Improvement in detecting cytomegalovirus drug resistance mutations in solid organ transplant recipients with suspected resistance using next generation sequencing

• Published in: PloS one Vol. 14; no. 7; p. e0219701
• Main Authors: López-Aladid, Rubén, Guiu, Alba, Mosquera, Maria Mar, López-Medrano, Francisco, Cofán, Frederic, Linares, Laura, Torre-Cisneros, Julián, Vidal, Elisa, Moreno, Asunción, Aguado, Jose María, Cordero, Elisa, Martin-Gandul, Cecilia, Carratalá, Jordi, Sabé, Nuria, Niubó, Jordi, Cervera, Carlos, Capón, Alicia, Cervilla, Anna, Santos, Marta, Bodro, Marta, Muñoz, Patricia, Fariñas, Maria Carmen, Antón, Andrés, Aranzamendi, Maitane, Montejo, Miguel, Pérez-Romero, Pilar, Len, Oscar, Marcos, Maria Ángeles
• Format: Journal Article
• Language: English
• Published: United States Public Library of Science 18.07.2019; Public Library of Science (PLoS)
• Subjects: Antiviral agents; Bioinformatics; Biology and Life Sciences; Citomegalovirus; Cytomegalovirus; Cytomegalovirus - genetics; Cytomegalovirus - isolation & purification; Cytomegalovirus infections; Cytomegaloviruses; Deoxyribonucleic acid; Digital rights (Intellectual property); Diseases and pests; DNA; DNA polymerase; DNA sequencing; Drug resistance; Drug Resistance, Viral - genetics; Female; Ganciclovir; Genes, Viral; Genetic aspects; Genomes; Hepatic transplantation; High-Throughput Nucleotide Sequencing - methods; Hospitals; Humans; Impact resistance; Infections; Infectious diseases; Kinases; Lung transplantation; Male; Medical research; Medicine and Health Sciences; Microbial drug resistance; Middle Aged; Multivariate analysis; Mutation; Mutation - genetics; Next-generation sequencing; Organ transplant recipients; Organ transplantation; Patients; Prophylaxis; Research and analysis methods; Risk analysis; Risk factors; Transplant Recipients; Transplantation; Transplants & implants; Trasplantament hepàtic; Spain
• ISSN: 1932-6203; 1932-6203
• DOI: 10.1371/journal.pone.0219701

The aim of this study was to identify CMV drug resistance mutations (DRM) in solid organ transplant (SOT) recipients with suspected resistance comparing next-generation sequencing (NGS) with Sanger sequencing and assessing risk factors and the clinical impact of resistance.
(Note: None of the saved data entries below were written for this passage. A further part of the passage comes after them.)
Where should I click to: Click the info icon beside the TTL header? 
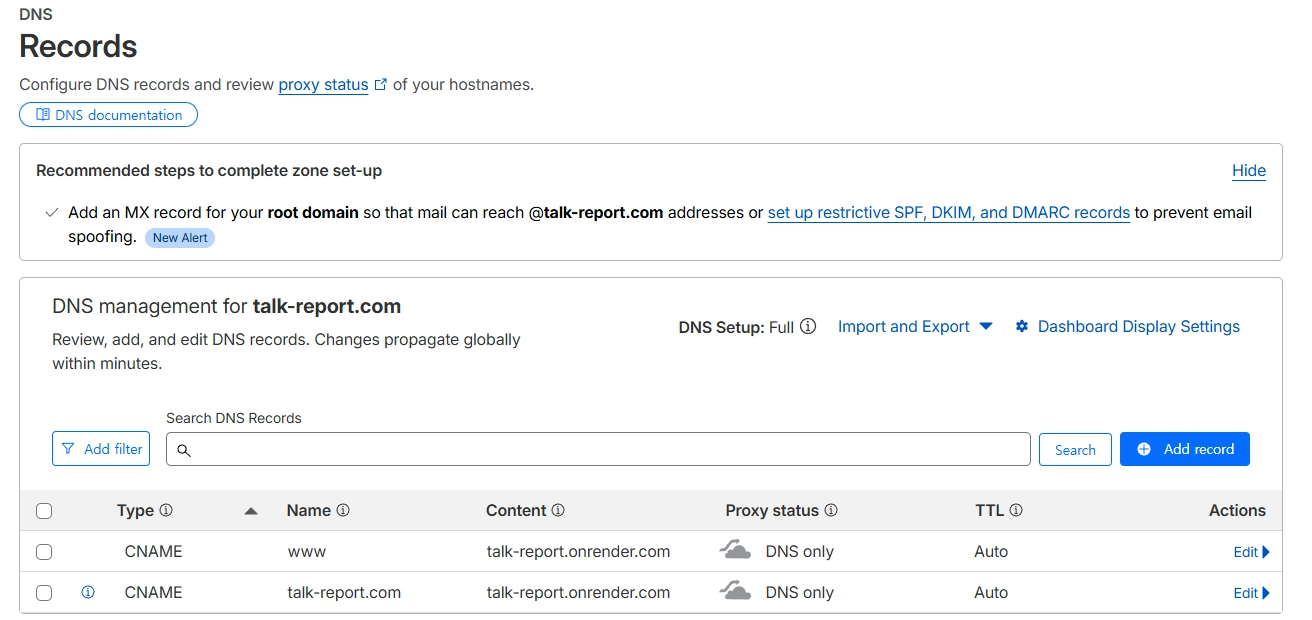pos(1016,510)
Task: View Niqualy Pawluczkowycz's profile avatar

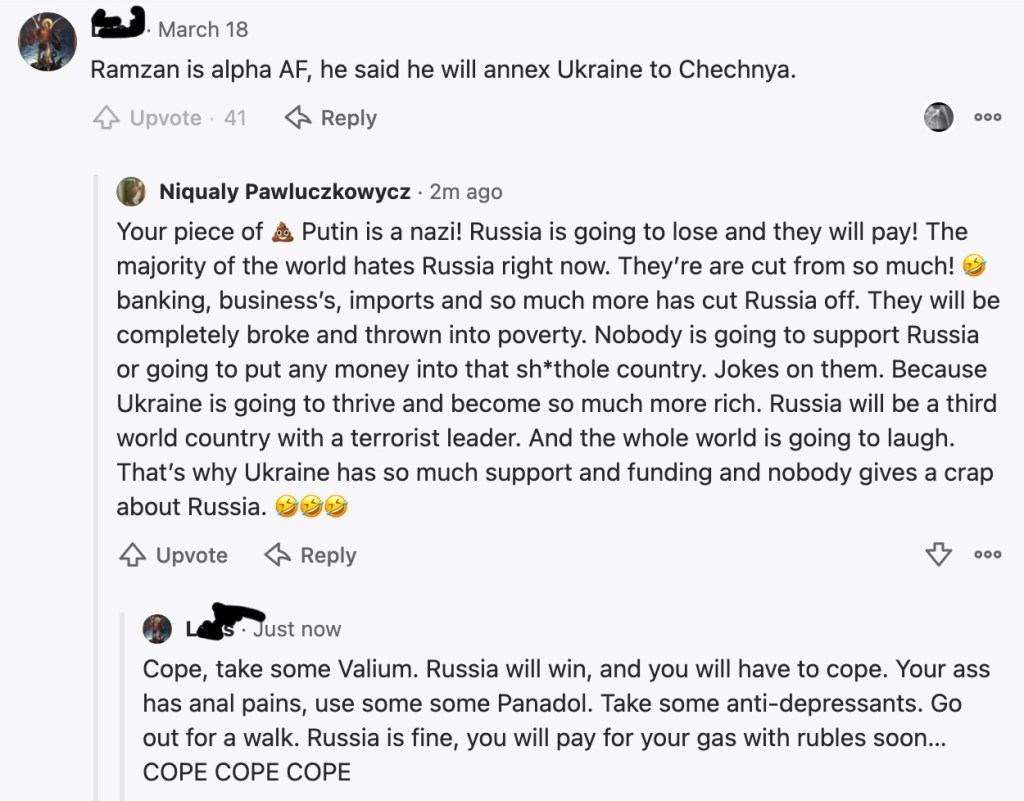Action: [131, 191]
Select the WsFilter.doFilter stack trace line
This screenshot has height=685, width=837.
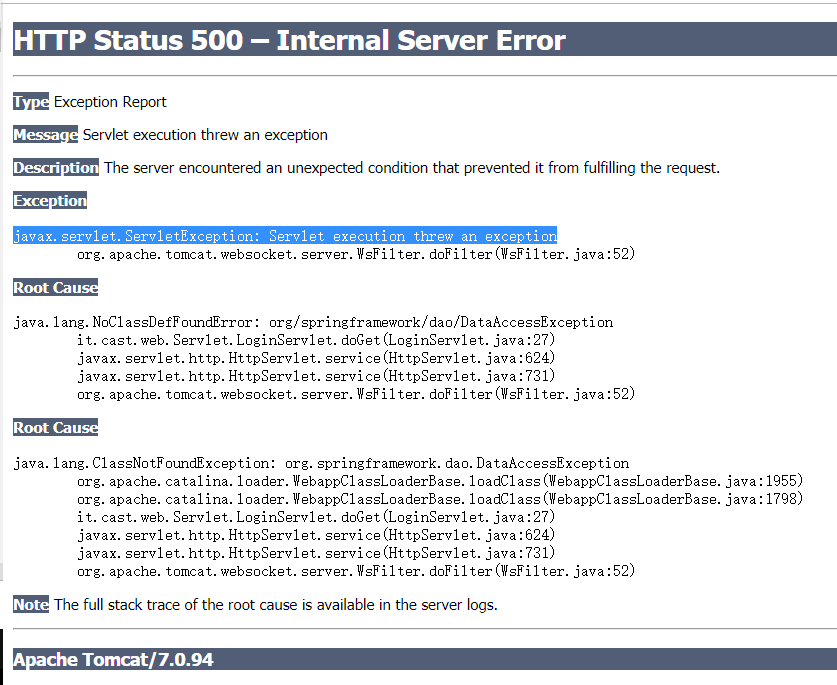[x=355, y=253]
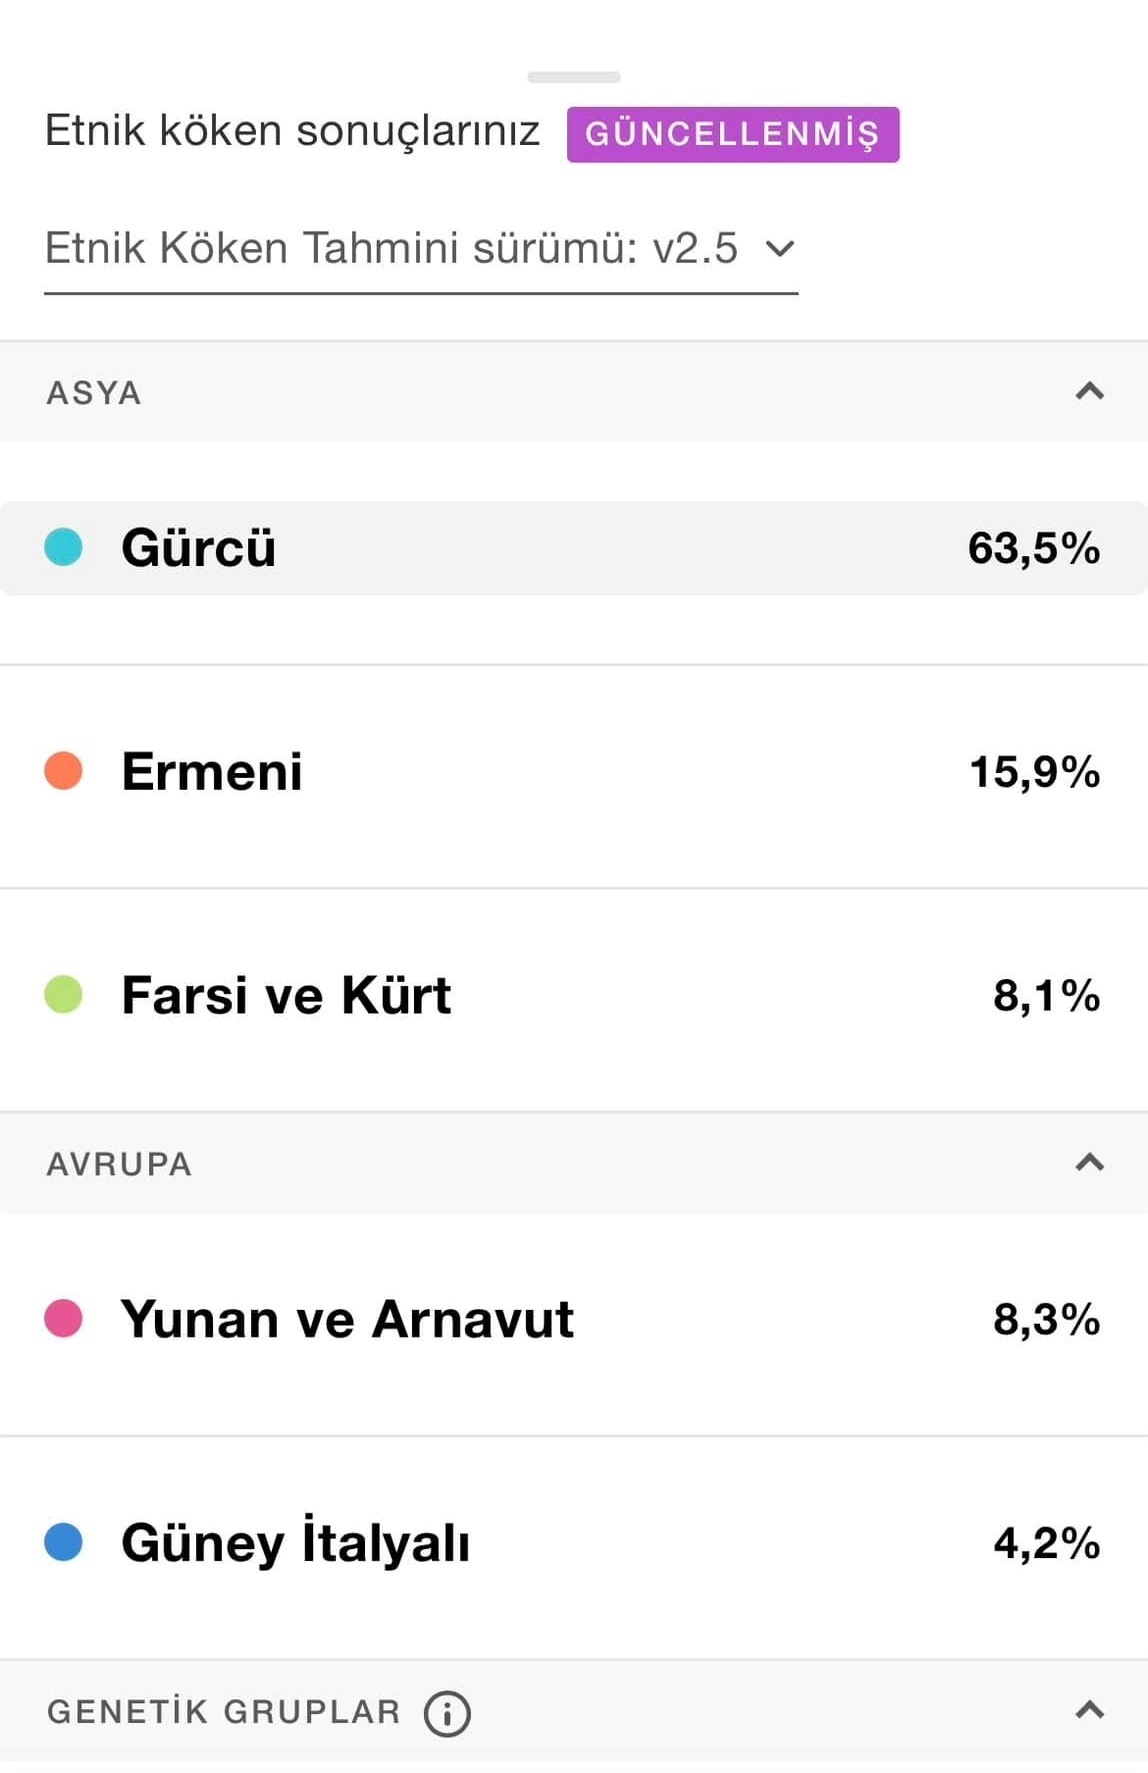Tap the drag handle at top of sheet
1148x1773 pixels.
pos(574,77)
Using Sanger sequencing as the reference method, we prospectively assessed the ability of NGS to detect CMV DRM in the UL97 and UL54 genes in a nationwide observational study from September 2013 to August 2016. Among 44 patients recruited, 14 DRM were detected by Sanger in 12 patients (27%) and 20 DRM were detected by NGS, in 16 (36%). NGS confirmed all the DRM detected by Sanger. The additional six mutations detected by NGS were present in <20% of the sequenced population, being located in the UL97 gene and conferring high-level resistance to ganciclovir. The presence of DRM by NGS was associated with lung transplantation (p = 0.050), the administration of prophylaxis (p = 0.039), a higher mean time between transplantation and suspicion of resistance (p = 0.038) and longer antiviral treatment duration before suspicion (p = 0.024). However, the latter was the only factor independently associated with the presence of DRM by NGS in the multivariate analysis (OR 2.24, 95% CI 1.03 to 4.87). NGS showed a higher yield than Sanger sequencing for detecting CMV resistance mutations in SOT recipients. The presence of DRM detected by NGS was independently associated with longer antiviral treatment.